Ward, E., & Scholl, B. J. (2015). Inattentional blindness reflects limitations on perception, not memory: Evidence from repeated failures of awareness. Talk presented at the annual meeting of the Vision Sciences Society, 5/16/15, St. Pete Beach, FL.  
Perhaps the most striking phenomenon of visual awareness is inattentional blindness (IB), in which a surprisingly salient event right in front of you may go completely unseen when unattended. Does IB reflect a failure of online perception, or only of subsequent encoding into memory -- a form of "inattentional amnesia" (e.g. Wolfe, 1999)?

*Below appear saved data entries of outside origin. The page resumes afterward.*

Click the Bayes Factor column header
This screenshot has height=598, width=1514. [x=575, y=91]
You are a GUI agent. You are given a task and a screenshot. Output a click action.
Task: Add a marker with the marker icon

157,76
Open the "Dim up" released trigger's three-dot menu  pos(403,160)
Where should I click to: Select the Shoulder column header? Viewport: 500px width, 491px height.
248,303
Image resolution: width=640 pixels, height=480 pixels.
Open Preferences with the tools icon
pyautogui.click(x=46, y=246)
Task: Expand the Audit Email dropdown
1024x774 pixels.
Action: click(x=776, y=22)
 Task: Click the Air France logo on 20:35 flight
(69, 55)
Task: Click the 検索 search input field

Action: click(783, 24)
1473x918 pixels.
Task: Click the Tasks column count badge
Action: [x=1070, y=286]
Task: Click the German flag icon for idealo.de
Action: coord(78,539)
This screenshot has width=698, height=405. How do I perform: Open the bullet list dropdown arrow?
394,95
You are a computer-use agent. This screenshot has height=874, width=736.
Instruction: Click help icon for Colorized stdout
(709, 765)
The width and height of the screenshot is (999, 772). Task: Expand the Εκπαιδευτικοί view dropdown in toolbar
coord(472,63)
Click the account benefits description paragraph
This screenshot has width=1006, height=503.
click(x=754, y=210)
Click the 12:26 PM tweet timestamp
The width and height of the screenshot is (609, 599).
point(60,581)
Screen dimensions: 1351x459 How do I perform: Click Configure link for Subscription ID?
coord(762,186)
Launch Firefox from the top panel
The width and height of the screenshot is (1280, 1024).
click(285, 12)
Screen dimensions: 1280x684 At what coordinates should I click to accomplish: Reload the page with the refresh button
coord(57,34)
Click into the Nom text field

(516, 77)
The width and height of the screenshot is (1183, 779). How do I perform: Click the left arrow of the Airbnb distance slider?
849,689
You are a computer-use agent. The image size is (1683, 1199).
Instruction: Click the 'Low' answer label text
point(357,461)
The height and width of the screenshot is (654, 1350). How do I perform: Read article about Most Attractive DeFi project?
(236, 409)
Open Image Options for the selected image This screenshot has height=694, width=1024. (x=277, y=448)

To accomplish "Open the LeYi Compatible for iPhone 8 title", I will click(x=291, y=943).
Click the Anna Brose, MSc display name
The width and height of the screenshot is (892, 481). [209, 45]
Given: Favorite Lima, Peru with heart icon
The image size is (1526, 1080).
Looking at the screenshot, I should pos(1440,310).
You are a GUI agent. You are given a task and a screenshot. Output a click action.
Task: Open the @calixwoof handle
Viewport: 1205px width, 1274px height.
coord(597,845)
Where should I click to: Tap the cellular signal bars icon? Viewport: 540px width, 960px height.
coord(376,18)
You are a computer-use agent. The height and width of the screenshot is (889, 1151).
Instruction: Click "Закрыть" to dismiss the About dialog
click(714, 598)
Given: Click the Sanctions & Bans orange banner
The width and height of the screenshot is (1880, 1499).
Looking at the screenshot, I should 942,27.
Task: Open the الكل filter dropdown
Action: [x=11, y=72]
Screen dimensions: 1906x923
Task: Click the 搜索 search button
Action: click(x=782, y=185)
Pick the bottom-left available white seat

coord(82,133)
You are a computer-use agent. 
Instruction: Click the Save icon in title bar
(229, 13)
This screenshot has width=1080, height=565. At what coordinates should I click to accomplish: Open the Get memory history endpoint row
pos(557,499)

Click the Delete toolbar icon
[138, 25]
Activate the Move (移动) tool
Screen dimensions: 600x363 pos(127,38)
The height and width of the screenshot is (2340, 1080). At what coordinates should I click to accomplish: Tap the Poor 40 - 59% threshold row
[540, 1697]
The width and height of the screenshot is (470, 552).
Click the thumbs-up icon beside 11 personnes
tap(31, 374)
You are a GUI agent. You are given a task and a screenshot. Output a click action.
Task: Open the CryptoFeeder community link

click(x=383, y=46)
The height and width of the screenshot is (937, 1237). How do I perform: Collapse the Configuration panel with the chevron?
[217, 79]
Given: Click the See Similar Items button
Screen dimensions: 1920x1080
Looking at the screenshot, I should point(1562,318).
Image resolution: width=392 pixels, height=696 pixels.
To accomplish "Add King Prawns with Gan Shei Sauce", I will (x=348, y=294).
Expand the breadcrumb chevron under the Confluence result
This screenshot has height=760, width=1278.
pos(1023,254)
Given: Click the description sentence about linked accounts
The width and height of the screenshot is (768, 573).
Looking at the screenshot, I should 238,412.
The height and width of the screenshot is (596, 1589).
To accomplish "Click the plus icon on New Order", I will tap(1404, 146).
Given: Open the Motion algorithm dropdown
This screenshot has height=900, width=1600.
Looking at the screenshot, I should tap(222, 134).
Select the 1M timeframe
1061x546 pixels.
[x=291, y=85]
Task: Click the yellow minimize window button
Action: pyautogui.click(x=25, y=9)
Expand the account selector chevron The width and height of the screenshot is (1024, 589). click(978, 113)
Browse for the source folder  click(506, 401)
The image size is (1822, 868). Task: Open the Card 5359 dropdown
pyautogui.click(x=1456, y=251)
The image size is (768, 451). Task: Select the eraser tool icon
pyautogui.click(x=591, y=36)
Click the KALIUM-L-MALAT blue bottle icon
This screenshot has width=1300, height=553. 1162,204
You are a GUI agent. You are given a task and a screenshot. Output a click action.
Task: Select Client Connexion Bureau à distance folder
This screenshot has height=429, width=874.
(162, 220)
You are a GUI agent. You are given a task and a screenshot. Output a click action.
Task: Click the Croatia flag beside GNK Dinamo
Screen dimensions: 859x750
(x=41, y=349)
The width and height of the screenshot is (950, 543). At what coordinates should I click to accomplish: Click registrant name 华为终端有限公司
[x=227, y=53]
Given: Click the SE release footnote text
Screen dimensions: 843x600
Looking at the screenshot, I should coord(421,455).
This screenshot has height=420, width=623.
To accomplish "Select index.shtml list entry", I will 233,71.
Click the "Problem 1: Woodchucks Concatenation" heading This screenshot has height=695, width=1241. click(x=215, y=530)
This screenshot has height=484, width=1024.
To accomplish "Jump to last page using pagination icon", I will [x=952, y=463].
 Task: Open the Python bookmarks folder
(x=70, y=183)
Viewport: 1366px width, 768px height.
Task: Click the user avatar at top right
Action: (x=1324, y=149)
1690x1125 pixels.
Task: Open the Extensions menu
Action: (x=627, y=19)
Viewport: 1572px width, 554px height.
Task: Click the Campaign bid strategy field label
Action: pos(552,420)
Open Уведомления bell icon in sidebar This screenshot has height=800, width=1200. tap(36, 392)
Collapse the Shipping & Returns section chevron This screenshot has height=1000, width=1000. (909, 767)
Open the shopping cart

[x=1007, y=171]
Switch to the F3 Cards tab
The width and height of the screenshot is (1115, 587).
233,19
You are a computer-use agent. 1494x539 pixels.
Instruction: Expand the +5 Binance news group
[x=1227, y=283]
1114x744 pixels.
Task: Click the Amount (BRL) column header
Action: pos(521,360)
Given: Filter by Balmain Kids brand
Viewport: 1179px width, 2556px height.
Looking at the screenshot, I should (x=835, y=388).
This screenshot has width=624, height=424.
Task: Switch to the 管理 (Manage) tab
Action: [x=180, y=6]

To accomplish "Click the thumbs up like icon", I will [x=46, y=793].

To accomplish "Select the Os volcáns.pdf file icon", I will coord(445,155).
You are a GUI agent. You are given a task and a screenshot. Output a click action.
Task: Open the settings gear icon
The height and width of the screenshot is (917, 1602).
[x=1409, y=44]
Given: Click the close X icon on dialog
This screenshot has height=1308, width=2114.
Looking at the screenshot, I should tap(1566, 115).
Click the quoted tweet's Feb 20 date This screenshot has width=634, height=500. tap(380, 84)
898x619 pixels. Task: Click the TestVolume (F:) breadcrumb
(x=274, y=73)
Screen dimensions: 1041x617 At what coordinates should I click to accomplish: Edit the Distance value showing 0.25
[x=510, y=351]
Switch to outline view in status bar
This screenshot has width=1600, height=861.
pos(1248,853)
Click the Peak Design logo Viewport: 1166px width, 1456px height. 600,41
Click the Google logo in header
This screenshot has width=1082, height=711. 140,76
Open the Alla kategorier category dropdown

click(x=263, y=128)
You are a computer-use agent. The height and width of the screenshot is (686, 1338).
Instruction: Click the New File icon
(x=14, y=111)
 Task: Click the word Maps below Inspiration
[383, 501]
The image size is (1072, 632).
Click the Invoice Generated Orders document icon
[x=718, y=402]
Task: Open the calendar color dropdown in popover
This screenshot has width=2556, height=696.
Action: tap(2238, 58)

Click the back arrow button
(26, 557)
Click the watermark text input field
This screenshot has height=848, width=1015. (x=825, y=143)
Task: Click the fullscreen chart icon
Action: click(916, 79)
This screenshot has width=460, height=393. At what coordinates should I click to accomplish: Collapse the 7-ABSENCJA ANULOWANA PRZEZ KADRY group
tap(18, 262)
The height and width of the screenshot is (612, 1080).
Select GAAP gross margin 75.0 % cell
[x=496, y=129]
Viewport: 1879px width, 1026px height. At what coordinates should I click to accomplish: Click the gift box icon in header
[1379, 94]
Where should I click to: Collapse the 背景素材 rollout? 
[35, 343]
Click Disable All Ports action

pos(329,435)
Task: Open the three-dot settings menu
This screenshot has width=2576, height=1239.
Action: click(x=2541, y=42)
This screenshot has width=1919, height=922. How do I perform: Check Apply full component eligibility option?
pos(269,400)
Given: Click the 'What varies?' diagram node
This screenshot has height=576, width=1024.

Previous work has been unable to answer this question, due to a seemingly intractable dilemma: ruling out memory requires immediate perceptual reports, but soliciting such reports fuels an expectation that eliminates IB. Here we introduce a way to escape this dilemma, reporting two experiments that evoke repeated IB in the same observers, in the same session, and even when unexpected events must be immediately reported, mid-event. We employed a sustained IB task: after several trials of a demanding primary tracking task, an Unexpected Event (UE) occurred: a new object (with a novel shape, color, and motion direction compared to everything else in the display) appeared, after which observers were asked (in various ways) whether they had noticed it. Subsequently, observers had to immediately press a key any time (throughout the rest of the experiment) they saw something different or unexpected. Observers made use of such keypresses when the very same UE was later repeated, but when an equivalent UE with entirely new features (now differing in color, shape, and motion direction from all of the other objects and from the previous UE) subsequently appeared, observers failed to report it -- even mid-event, during the 5 seconds that it traversed the display. Thus, observers fail to see salient events not only when they have no expectation, but also when they have the wrong expectations. These experiments demonstrate that IB is aptly named: it reflects a genuine deficit in moment-by-moment conscious perception, rather than a form of inattentional amnesia.